There is still a mound of jalapenos in the fridge. They’ve been hanging on in the drawer with the cheese. Is that weird? Andrew bought a few to just snack on [seriously, he loves heatand would probably bathe in hot sauce if he could]. I bought another huge package of them at the Asian market because they were cheap, and we go through them a lot around here. So it only makes sense that I put one in a batch of hummus. I didn’t have time to roast it, but I really don’t mind the fresh bite of a jalapeno. I also used a lot of seeds. The seeds contain the heat. Proceed with caution. Don’t rub your eyes after touching them. Can you see where this is going?

Ingredients

  • 15oz can of garbanzo beans, drained and rinsed
  • 1-2 jalapeno(s), chopped
  • 1 clove of garlic
  • 3 tablespoons tahini
  • 3 tablespoons olive oil
  • 4 tablespoons water
  • 1 tablespoon lemon juice
  • 1-2 teaspoons cumin
  • 1-2 teaspoons salt

Preparation

  1. Toss everything into the food processor, starting on the low end of the spices and jalapeno/seeds. You can always add more later.
  2. Process until smooth, adding more olive oil or water as necessary to reach the desired consistency.
  3. Taste test a lot!
  4. I ended up adding a little more olive oil and cumin/salt to really amp up the flavor.
  5. Serve immediately or store in the fridge until ready.

 



7 thoughts on “Jalapeno Hummus”

  • Hey, no matter how much Mexican food you make, it’s never enough! MORE! 🙂 This hummus sounds wonderful as well–I love the jalapeno addition.

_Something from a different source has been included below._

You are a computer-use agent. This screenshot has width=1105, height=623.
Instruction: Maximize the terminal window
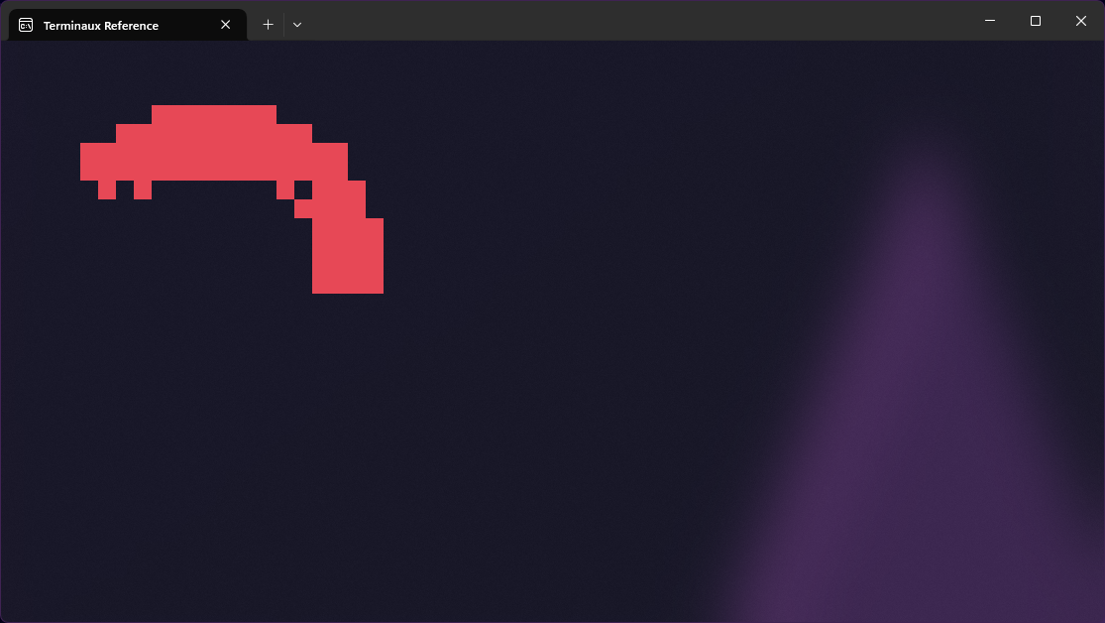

  • I can’t believe I resisted hummus for so many years. It’s so creamy and wonderful. I bet this jalapeno version would be yummy in a wrap to spice things up. mmmm

  • I have some fresh jalapenos that need to be used! I’m all over this. And made some Mexican stuffed peppers over the weekend, added jalapeno to the stuffing, spent the entire time reminding myself not to touch my eyes…touched my eyes anyway. The burn.

    • I can finally reply to comments — yay. I made the mistake of trying to upgrade to this Disqus plug-in right after I posted not realizing that it would need 24 hours to import old comments. So now, going forward, once you comment, you *should* get emails. Fingers crossed!

      Mexican stuffed peppers sound delish! Burned eyes, not so much.